Since comic books and graphic novels took off as a genre, fiction has dominated their pages in the shapes of superheroes and fantastical settings, stories, and characters. In recent years, however, this trend has started to change. As publishers and authors have begun to recognize the potential of the comic book, the genre has expanded to include history. The Forgotten Man by Amity Shlaes, adapted by Chuck Dixon and illustrated by Paul Rivoche, is a recent example of this trend. Amity Shlaes first released her book The Forgotten Man: A New History of the Great Depression in 2008. Then in 2014, a graphic edition of The Forgotten Man appeared.
The graphic edition of The Forgotten Man is narrated by Wendell Lewis Willkie. During the Great Depression, the real-life Willkie was head of the power company Commonwealth and Southern. Later in his career, Willkie unsuccessfully ran for the presidency against Franklin D. Roosevelt in 1940. In The Forgotten Man, Willkie is telling his wife “Billie” about the Great Depression. The book is a mixture of Willkie’s personal experiences, snapshots of other people’s stories, and the effects of the New Deal; this mixture combines to form an overarching tale of the Great Depression.
Because of the chronology of The Forgotten Man, characters enter, exit, and reenter the story, and threads are picked up, dropped, then continued. This organization can make the story confusing and choppy at times, but a helpful “Cast of Characters” is located in the back of the book with the portraits, names, and brief biographies of each main character. Also, when the story shifts from the past to Willkie’s present, Rivoche helps clarify the transition by using black-and-white illustrations for the past and sepia for the present.
Although The Forgotten Man has lost some of its clarity and historicity by being turned into a graphic novel, I think the new form has several advantages. As I have discovered since reading the book, its graphic edition is curiously appropriate, for it was in the 1930s that the funny pages of the late 19th and early 20th centuries developed into the comic book (“Graphic Novel”). In addition, the illustrations combine with the story very well. The bleak pictures and brief shots of people, places, and events tell the story effectively. As readers meet the characters of the 1930s in the pages of this book, they learn the characters’ faces along with their names. Unlike in regular history books, which might introduce a new individual with one or two photographs, in The Forgotten Man characters’ presence in the story obliges their appearance. This will familiarize readers with the faces of famous men like Franklin Roosevelt, infamous men like Leon Trotsky, and forgotten men like Andrew Mellon.
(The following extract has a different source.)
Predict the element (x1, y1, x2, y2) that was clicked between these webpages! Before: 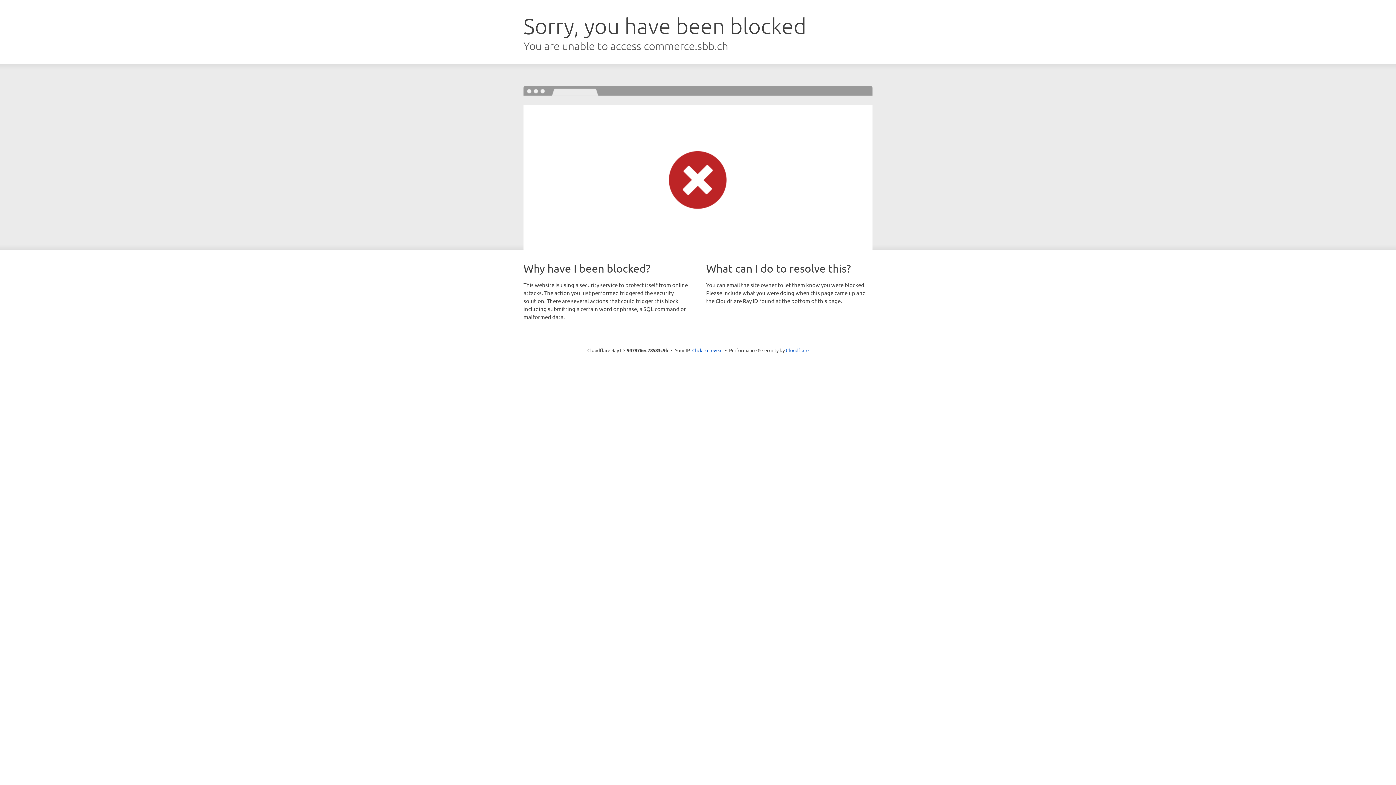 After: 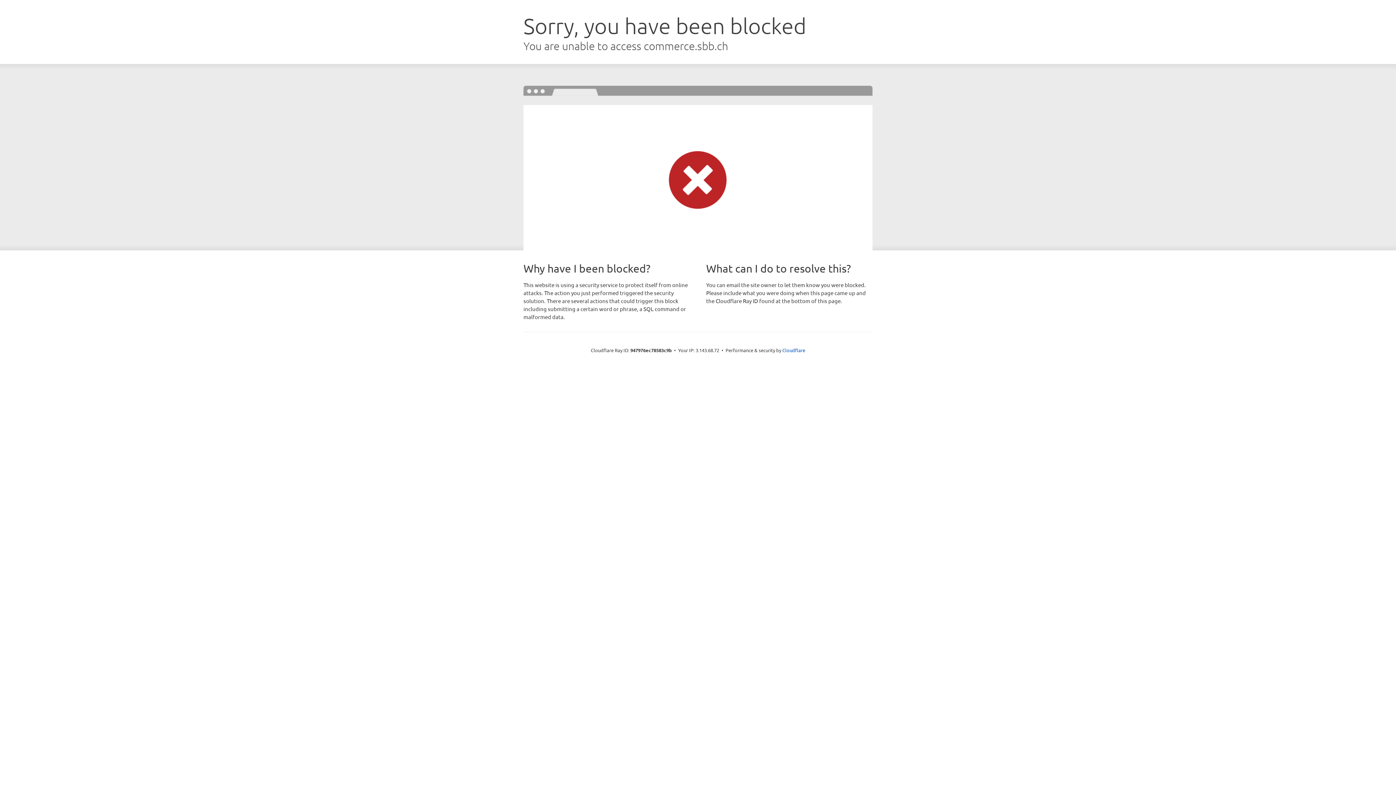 Action: label: Click to reveal bbox: (692, 346, 722, 353)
When I heard about the graphic edition of The Forgotten Man, it caught my interest. My sister had read and enjoyed the original book, and I wondered how well a history book about economics and the Great Depression would adapt to a graphic form. Despite a few drawbacks, I think that the graphic edition of The Forgotten Man is a success. The new version allows Amity Shlaes and her coauthors to pull back the curtain of history and show their audience a glimpse of what life was like for Americans during the Great Depression – for the powerful politicians, for the suffering poor, for the persecuted rich, for the forgotten man.
“Graphic Novel.” Encyclopædia Britannica. Encyclopædia Britannica Online. Encyclopædia Britannica Inc., 2015. Web. 14 Sep. 2015 <www.britannica.com/art/graphic-novel>.